Tag Archive for 'babble'

Second Meditation on Time

This is part 2 of 3 in the Meditations on Time series

The past as such does not exist. It is not real. The past is the history of a memory; it is the excess of one’s experience of an event. It would be inaccurate to think of this a recollecting an immutable action (one that can only be interpreted in one way for all time) because as memory is the excess of one’s experience, the experience itself is of a virtual event (i.e. an event is always mediated prior to experience). The memory of the event is always a virtual history in which one remembers what one saw (again, a mediation!). We never have unmediated access to the event (or to the object of our relations) itself.
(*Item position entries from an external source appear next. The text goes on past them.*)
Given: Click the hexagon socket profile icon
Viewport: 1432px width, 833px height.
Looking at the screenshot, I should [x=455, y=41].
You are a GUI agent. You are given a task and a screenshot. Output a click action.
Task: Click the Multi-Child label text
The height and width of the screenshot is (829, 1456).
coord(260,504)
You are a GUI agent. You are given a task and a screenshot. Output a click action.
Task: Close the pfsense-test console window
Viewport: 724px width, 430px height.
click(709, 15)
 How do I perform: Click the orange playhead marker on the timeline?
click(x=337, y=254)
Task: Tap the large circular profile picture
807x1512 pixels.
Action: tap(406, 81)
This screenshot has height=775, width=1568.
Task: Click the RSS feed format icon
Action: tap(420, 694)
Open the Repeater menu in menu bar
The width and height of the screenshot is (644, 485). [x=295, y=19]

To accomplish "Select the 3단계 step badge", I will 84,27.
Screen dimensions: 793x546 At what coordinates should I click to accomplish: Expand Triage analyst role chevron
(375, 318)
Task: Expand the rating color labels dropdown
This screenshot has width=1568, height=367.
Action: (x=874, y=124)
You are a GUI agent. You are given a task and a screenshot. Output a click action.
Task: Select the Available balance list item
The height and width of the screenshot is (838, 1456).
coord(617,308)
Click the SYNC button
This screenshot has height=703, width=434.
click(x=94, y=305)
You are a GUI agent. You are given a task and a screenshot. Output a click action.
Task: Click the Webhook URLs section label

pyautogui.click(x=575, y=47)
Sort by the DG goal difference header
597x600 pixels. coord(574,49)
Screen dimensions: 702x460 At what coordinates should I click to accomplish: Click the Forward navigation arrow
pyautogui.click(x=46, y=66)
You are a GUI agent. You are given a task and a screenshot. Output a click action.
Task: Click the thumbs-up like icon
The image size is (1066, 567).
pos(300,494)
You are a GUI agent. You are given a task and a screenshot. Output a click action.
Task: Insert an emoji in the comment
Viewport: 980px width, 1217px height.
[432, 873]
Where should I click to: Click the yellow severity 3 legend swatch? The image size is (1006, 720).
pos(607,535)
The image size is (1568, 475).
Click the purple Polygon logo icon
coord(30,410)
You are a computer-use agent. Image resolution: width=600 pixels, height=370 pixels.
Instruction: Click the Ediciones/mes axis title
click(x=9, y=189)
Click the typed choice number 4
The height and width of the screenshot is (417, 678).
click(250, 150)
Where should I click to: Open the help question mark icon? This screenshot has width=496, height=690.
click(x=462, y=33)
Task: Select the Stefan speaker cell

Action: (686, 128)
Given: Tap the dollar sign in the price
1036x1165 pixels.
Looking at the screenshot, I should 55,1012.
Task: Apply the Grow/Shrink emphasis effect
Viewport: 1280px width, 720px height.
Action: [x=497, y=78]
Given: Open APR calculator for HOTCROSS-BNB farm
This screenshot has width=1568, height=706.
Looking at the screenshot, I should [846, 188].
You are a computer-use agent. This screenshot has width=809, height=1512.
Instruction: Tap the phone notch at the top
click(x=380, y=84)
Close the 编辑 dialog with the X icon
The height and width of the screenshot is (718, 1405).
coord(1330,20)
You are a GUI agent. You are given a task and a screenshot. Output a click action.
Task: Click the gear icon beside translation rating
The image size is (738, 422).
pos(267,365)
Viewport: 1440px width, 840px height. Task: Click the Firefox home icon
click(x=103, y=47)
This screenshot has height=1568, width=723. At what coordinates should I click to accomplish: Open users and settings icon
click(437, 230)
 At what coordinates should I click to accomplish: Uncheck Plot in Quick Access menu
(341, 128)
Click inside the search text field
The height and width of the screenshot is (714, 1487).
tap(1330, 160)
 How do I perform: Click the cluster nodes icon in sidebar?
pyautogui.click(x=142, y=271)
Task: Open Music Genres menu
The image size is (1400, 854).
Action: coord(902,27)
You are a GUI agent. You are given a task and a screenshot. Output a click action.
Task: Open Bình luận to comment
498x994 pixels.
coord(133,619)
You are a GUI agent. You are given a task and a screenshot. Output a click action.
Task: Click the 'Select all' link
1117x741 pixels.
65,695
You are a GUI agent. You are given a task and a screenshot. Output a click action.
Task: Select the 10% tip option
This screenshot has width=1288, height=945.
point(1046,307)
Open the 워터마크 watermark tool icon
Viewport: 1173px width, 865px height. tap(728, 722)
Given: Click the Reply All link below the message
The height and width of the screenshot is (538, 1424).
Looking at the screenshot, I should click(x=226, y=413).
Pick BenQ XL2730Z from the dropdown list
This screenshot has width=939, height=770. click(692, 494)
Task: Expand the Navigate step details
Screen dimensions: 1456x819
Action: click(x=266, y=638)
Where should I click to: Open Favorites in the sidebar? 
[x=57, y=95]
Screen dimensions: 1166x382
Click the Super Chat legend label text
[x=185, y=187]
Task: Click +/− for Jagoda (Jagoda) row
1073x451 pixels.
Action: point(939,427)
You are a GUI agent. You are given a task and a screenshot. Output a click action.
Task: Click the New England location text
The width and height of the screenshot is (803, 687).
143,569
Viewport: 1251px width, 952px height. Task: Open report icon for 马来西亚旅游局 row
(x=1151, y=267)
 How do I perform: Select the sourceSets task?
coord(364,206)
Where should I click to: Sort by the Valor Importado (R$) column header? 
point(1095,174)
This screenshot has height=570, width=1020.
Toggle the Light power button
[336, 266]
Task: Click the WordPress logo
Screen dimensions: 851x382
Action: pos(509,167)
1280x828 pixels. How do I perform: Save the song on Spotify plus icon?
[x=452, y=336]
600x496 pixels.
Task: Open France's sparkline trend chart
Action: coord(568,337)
When one writes of past events (which is all what one can write of), one is actually organising and recollecting memory in the present. The act of remembering is a repetition of an unlived future, it is the consolidation of memories into one crystal moment of eternity. We can speak of major world events such as May ’68, 9/11, Pearl Harbor, etc; however, in doing so, we are contracting a multiplicity of memories and interpreting them through other memories (e.g. events that have occurred between ‘then’ and ‘now’) to create a singular, transitory excess of experience. These memories have been long forgotten as mediated memories — metaphors understood by analogy and, to borrow a term from web technologies, ‘tagged’. There is a reason why one’s life can ‘flash in front of’ one’s eyes, and this is because memory is always incomplete and fragmented. One’s entire life does not play back in its entirety when it ‘flashes in front of’ one’s eyes; it is contracted into one crystalised moment that is never repeated.

First Meditation on Time

This is part 1 of 3 in the Meditations on Time series

Time is chaotic. It is always the same yet never itself. Every instant of time is a repetition of the infinite possibilities of every moment. Take, for instance, an overflowing cup of water. It is always a cup of water, yet the water is never itself. Any particular molecule of water is of an indeterminate location, never the same sequentially and never the same sequence in any given repetition of time. In the infiniteness of chaotic time, we are everything; we have already become everything. We are always the same, never ourselves.

Going further, the excess of this repetition is the pure motion of fate. Yes, we are always the same. In every repetition–is this the tenth? Thousandth? First?–in every repetition, we become the same, we choose the same. That is our fate; to always return the same yet different, us but never ourselves.